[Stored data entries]
=== Begin Enclosure ===

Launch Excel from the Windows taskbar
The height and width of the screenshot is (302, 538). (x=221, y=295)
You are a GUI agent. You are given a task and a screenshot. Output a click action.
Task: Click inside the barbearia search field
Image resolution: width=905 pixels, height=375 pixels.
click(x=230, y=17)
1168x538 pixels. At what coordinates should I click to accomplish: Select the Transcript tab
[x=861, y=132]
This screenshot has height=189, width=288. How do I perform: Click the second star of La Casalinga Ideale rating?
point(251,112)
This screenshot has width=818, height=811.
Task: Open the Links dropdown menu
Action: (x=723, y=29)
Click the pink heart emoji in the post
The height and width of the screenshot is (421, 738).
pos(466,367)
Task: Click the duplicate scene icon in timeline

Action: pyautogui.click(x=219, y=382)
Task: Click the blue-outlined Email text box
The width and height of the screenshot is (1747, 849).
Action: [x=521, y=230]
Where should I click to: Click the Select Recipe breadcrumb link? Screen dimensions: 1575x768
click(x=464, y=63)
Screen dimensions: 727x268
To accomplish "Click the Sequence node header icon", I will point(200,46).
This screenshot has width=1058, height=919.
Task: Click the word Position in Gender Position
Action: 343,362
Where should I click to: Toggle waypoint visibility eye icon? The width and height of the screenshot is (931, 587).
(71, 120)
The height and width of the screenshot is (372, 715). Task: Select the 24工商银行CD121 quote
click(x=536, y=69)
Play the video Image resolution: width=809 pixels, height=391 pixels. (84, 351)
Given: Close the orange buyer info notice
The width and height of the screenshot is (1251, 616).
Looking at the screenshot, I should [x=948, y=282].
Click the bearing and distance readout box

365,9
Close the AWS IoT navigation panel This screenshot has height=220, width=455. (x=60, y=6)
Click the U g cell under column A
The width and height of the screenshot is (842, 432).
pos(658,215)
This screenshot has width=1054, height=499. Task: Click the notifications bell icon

=== End Enclosure ===

:: What to do ::
Could you transcribe the entries above word for word, from the line with "Image resolution: width=905" down to the line with "Screen dimensions: 727x268", keeping both?

:: Answer for the task ::
Image resolution: width=905 pixels, height=375 pixels.
click(x=230, y=17)
1168x538 pixels. At what coordinates should I click to accomplish: Select the Transcript tab
[x=861, y=132]
This screenshot has height=189, width=288. How do I perform: Click the second star of La Casalinga Ideale rating?
point(251,112)
This screenshot has width=818, height=811.
Task: Open the Links dropdown menu
Action: (x=723, y=29)
Click the pink heart emoji in the post
The height and width of the screenshot is (421, 738).
pos(466,367)
Task: Click the duplicate scene icon in timeline

Action: pyautogui.click(x=219, y=382)
Task: Click the blue-outlined Email text box
The width and height of the screenshot is (1747, 849).
Action: [x=521, y=230]
Where should I click to: Click the Select Recipe breadcrumb link? Screen dimensions: 1575x768
click(x=464, y=63)
Screen dimensions: 727x268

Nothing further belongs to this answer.